Profits are theft in that the seller is adding a cost on top of the cost to produce it- cost plus. Profit is the surplus taken from prices above cost. Some of the profit is generated by high prices, some of it generated when labor produces a surplus or isn’t paid their full production, i.e. their cost is below the price. This theft is an unseen tax, it doesn’t show up on receipts as “profits,” although most of the time we know we are being bled, or paying more than x costs. The Paradise Papers and Panama Papers reveal massive surplus pools that most people overlook in small daily transactions, but now there is an actual paper trail to the paper currency they pick pocketed.


The irony is that taxes are plunder too. The companies and people with offshore accounts are trying to escape theft in the form of taxes, taxes on their own theft via capitalism. Both the theft of capitalists in the form of profits or cost plus, and the theft by governments in the form of taxes or cost plus are coercive hierarchical nonsense that most people take as a given or fail to see at all.


For some reason there is a disconnect in that many people take profit and taxes as necessary and/or right. They may cry foul that xyz is not paying their fair share of taxes, but few cry foul that the profits of xyz are not only not fair, but illegitimate as well. If given the choice most people wouldn’t want to pay taxes on top of the charges they pay for goods and services. That’s why taxes are taken by force, not choice. The same could be said for profits because to obtain item x we often have no choice, we have to pay a price above the cost.


Related to the marketplace markup, there is another piece of the profits pie alluded to above, profits stolen at the workplace. Some of the money sitting in those offshore accounts belongs to the workers who brought the goods and services to the market. If we used the same “cost the limit” logic for paychecks as we did for price, then there would be no profits in the market nor the workplace. Both workers and consumers would benefit. Workers would get paid the market value of their labor, or at “true” cost, no more no less, and consumers would pay the market value for goods and services at “true” cost, no more no less…no more capitalism, no more theft before items make it to the market by stealing form workers, and no more theft by adding a cost above cost to steal from consumers in the form of profits.


Another oversight of the media and public is that a money monopoly ultimately allows people to amass large sums of money. Abolishing the money monopoly is the beginning of the end for being able to accumulate vast sums of money.


In a genuinely free banking market, any voluntary grouping of individuals could form a cooperative bank and issue mutual bank notes against any form of collateral they chose, with acceptance of these notes as tender being a condition of membership.


Abundant cheap credit would drastically alter the balance of power between capital and labor, and returns on labor would replace returns on capital as the dominant form of economic activity.
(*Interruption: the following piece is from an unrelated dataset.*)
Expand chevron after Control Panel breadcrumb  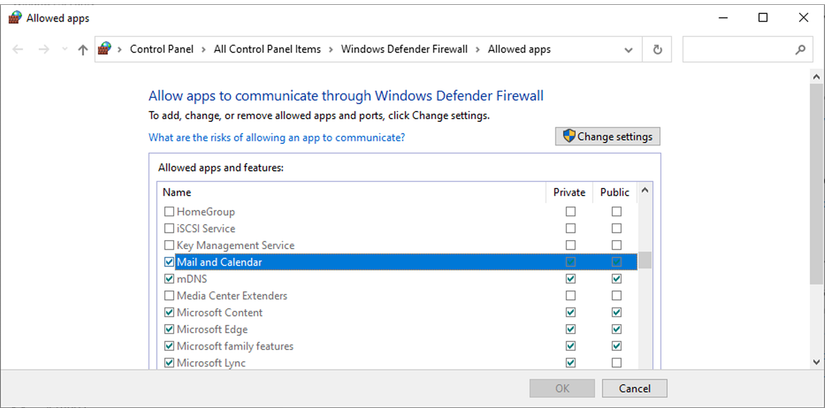pos(206,49)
As compensation for labor approached value-added, returns on capital were driven down by market competition, and the value of corporate stock consequently plummeted, the worker would become a de facto co-owner of his workplace, even if the company remained nominally stockholder-owned.
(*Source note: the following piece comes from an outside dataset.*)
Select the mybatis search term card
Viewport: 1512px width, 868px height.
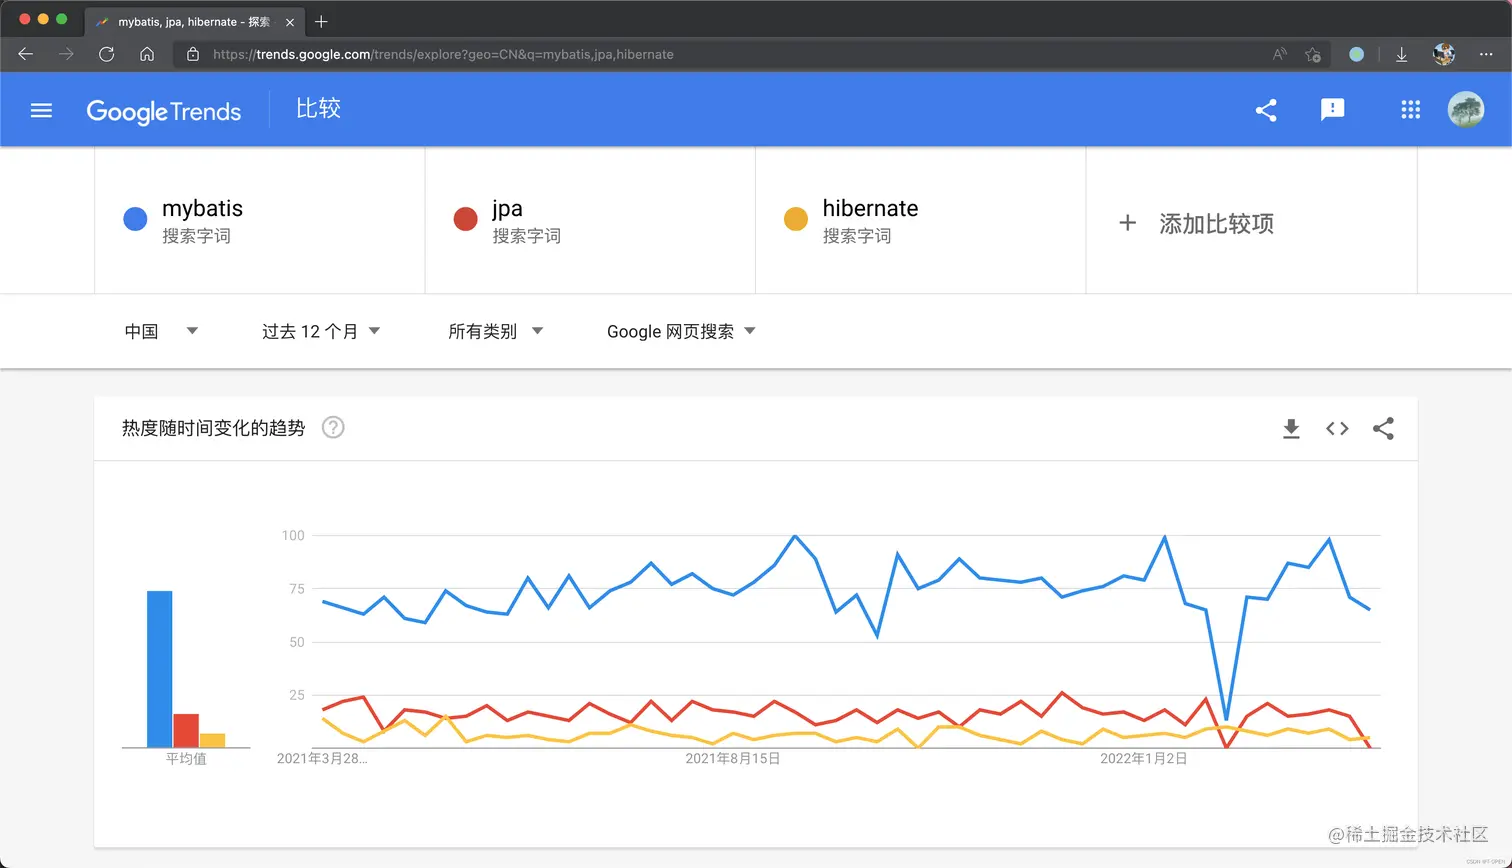point(260,220)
Near-zero interest rates would increase the independence of labor in all sorts of interesting ways. For one thing, anyone with a twenty-year mortgage at 8% now could, in the absence of usury, pay it off in ten years. Most people in their 30s would own their houses free and clear. Between this and the nonexistence of high-interest credit card debt, two of the greatest sources of anxiety to keep one’s job at any cost would disappear. In addition, many workers would have large savings (“go to hell money”). Significant numbers would retire in their forties or fifties, cut back to part-time, or start businesses; with jobs competing for workers, the effect on bargaining power would be revolutionary. [Prices would start to meet costs, i.e. profits would fall with prices.]
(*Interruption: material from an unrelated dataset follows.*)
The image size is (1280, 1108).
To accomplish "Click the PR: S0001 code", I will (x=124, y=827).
Under industrial capitalism, [Benjamin] Tucker argued, the money monopoly reinforced the monopoly of land and capital. Site rent, as such, depended mainly on the enforcement of absentee land titles. The availability of all vacant land for homesteading would cause ground rent, as such to fall to zero through competition. But in built-up areas, the value of improvements and buildings outweighed that of the site itself. And the availability of interest-free credit would, likewise by competition, would cause house rent to fall to zero. Nobody would pay rent on a house when he could get the wherewithal, interest free, to build one of his own. And by the same token, nobody would accept significantly less than his labor product in return for the use of the means of production, when he and his fellow workers could mobilize the interest-free capital to buy their own.


In addition to all this, central banking systems perform an additional service to the interests of capital. First of all, a major requirement of finance capitalists is to avoid inflation, in order to allow predictable returns on investment. This is ostensibly the primary purpose of the Federal Reserve and other central banks. But at least as important is the role of the central banks in promoting what they consider a “natural” level of unemployment–until the 1990s around six per cent. The reason is that when unemployment goes much below this figure, labor becomes increasingly uppity and presses for better pay and working conditions and more autonomy. Workers are willing to take a lot less crap off the boss when they know they can find a job at least as good the next day. On the other hand, nothing is so effective in “getting your mind right” as the knowledge that people are lined up to take your job. more


So don’t fight for $15 per hour, fight to smash capitalism, fight for ownership and full product, fight for no profits or cost plus, fight against human rentals, and the money monopoly.


Capitalists, often using the state, mould the economy to their will. They, unlike our notion of the small-time or innovative entrepreneur, are not subject to the whims of shifting economic forces. Compare the large capitalist merchant or financier’s power over the market to the humble shopkeeper, craftsman or inventor. All participate in the market as risk-takers, but there is something unique about the capitalist. In order to interrogate the legitimacy of capitalism, we need a historically informed definition of the capitalist…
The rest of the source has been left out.